Armi modificate anche su commissione: tre in carcere

Durante le perquisizioni è stata trovata una calibro 9 perfettamente funzionante con le relative munizioni.

Siracusa – Gli agenti della polizia di Stato, in servizio alla Squadra Mobile della Questura, hanno eseguito l’ordinanza di misura cautelare emessa dal Gip del Tribunale di Siracusa nei confronti di 5 persone ritenute responsabili, in concorso, dei reati di fabbricazione, detenzione e cessione a terzi di armi comuni da sparo.

In particolare, l’articolata e complessa attività d’indagine espletata dagli investigatori ha appurato che i 5 soggetti modificavano armi a salve rendendole armi da sparo perfettamente funzionanti, alcune delle quali realizzate su commissione dopo aver concordato il prezzo con gli acquirenti.

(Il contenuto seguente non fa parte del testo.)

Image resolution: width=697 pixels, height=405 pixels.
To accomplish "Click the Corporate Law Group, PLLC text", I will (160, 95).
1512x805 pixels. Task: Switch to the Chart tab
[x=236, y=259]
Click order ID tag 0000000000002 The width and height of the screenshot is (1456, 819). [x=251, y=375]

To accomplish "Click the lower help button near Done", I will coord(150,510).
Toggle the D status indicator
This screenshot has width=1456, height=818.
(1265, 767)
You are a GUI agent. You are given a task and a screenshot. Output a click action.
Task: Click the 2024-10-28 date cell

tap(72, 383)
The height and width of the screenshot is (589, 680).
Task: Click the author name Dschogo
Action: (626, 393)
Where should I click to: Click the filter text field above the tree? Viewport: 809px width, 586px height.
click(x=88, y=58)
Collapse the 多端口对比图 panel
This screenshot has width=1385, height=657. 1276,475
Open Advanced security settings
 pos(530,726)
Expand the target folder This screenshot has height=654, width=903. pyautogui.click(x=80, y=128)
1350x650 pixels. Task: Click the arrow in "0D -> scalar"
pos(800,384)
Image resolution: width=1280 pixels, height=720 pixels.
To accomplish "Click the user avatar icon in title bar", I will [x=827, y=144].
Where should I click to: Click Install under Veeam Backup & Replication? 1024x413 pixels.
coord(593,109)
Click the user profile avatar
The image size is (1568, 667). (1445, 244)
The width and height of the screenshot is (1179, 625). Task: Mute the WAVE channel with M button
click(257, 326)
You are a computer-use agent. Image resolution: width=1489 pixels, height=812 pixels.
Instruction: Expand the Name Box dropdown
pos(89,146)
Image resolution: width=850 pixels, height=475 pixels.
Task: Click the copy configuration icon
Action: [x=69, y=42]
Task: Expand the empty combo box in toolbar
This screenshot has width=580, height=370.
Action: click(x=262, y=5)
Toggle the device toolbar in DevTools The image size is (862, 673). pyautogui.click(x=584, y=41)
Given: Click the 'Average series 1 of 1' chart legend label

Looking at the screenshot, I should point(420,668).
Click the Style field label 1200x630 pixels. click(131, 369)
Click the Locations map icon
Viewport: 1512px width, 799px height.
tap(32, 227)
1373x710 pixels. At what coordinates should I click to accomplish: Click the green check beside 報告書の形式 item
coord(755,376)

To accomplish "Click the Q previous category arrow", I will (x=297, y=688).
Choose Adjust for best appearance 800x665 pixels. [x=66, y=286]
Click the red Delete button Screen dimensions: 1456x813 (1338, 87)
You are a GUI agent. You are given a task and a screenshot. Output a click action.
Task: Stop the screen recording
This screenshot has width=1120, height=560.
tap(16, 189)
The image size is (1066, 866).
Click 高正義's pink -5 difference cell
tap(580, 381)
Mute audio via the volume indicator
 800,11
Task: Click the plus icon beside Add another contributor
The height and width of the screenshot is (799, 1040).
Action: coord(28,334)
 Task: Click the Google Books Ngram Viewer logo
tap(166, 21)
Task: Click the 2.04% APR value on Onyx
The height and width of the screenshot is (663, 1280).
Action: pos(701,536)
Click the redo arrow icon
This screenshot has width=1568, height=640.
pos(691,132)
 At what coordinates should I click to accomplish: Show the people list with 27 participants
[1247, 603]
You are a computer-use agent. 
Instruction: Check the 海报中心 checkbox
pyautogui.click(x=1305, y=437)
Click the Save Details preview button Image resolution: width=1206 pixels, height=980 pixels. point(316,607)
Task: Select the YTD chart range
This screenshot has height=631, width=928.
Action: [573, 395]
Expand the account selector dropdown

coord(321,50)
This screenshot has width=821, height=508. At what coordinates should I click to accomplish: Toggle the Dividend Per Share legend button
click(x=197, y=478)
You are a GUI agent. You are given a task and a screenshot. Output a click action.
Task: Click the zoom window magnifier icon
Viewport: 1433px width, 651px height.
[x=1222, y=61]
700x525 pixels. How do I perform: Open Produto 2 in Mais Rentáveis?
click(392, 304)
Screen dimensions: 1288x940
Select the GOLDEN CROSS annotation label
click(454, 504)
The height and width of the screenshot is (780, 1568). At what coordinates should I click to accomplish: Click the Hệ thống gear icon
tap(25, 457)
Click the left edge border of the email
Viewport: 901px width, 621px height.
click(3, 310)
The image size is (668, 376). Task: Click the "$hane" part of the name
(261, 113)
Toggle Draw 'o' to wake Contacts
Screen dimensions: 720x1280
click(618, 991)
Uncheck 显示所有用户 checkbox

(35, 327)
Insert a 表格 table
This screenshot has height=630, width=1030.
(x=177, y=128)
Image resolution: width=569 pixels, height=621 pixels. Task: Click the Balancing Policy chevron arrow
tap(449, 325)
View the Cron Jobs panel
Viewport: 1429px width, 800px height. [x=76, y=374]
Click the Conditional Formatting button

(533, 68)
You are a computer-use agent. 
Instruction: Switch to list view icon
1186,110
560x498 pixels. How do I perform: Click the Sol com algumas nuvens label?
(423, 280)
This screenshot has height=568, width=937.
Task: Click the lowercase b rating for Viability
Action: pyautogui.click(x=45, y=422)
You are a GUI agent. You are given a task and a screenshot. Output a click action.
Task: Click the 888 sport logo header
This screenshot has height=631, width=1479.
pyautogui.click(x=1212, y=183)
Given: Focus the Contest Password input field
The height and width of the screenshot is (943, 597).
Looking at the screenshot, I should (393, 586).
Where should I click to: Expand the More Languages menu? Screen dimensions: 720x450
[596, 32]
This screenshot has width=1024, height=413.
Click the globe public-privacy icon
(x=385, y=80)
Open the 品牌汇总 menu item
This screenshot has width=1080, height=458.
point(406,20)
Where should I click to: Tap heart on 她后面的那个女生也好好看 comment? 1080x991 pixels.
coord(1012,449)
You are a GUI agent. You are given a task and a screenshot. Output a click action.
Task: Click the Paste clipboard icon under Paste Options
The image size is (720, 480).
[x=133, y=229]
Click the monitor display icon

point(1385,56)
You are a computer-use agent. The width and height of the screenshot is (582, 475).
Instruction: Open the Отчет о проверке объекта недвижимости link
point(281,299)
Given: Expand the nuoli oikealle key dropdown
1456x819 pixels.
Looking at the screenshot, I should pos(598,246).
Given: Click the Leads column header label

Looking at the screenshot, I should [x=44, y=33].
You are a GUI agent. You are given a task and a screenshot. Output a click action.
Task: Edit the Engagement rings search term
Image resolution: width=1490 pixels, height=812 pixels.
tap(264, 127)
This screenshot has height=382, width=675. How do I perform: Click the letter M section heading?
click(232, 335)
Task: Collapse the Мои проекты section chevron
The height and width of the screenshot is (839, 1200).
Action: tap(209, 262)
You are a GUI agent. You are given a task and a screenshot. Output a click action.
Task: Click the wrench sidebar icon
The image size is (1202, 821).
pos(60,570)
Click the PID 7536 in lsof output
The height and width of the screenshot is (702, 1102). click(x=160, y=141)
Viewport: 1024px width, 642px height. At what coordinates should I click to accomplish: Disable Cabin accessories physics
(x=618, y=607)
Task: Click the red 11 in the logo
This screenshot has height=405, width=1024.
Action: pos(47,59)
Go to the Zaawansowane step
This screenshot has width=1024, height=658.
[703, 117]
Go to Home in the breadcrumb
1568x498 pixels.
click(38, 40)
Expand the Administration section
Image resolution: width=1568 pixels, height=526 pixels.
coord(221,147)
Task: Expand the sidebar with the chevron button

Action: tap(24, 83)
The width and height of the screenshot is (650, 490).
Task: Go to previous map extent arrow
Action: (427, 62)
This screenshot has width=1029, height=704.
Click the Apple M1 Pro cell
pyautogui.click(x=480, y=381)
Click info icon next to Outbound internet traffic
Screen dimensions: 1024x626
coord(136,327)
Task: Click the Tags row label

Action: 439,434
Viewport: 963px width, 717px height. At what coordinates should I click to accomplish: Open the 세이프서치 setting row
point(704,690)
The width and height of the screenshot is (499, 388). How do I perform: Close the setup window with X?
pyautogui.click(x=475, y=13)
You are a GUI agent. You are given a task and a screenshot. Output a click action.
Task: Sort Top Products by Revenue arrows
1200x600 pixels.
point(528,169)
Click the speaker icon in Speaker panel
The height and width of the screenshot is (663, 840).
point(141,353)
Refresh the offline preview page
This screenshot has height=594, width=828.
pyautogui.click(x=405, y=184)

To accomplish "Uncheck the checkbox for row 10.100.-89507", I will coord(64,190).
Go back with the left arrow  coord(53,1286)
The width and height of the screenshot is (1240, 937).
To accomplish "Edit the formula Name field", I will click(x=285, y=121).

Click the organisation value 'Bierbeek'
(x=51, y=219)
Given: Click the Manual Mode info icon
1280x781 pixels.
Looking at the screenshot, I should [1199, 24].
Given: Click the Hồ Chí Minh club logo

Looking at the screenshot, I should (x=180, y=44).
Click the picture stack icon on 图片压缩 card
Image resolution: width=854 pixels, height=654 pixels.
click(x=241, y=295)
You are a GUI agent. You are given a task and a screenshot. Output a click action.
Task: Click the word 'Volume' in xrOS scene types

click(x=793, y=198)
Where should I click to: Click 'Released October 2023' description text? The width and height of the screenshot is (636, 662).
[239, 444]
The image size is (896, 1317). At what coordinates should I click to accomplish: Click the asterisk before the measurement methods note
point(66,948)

Le attività tecniche di intercettazione hanno permesso di appurare il modus operandi del gruppo criminale e i singoli ruoli svolti da ciascuno degli indagati, dal procacciamento dei clienti a cui vendere le armi all’acquisto del materiale necessario per la modifica delle stesse.

Nel corso dell’esecuzione delle perquisizioni, nell’abitazione di uno degli indagati, un ventiduenne siracusano, è stata rinvenuta una pistola calibro 9 marca Bruni mod. 84, con relativo munizionamento, arma modificata e perfettamente funzionante. 

Per tali motivi, il giovane è stato arrestato in flagranza di reato e, ultimati gli atti di rito, è stato condotto nel carcere di Cavadonna.

Per gli altri indagati è stata disposta la custodia cautelare in carcere nei confronti di un uomo di 48 anni e di un giovane di 22 anni, un ventisettenne è stato posto ai domiciliari e per un uomo di 33 anni è stato disposto l’obbligo di dimora.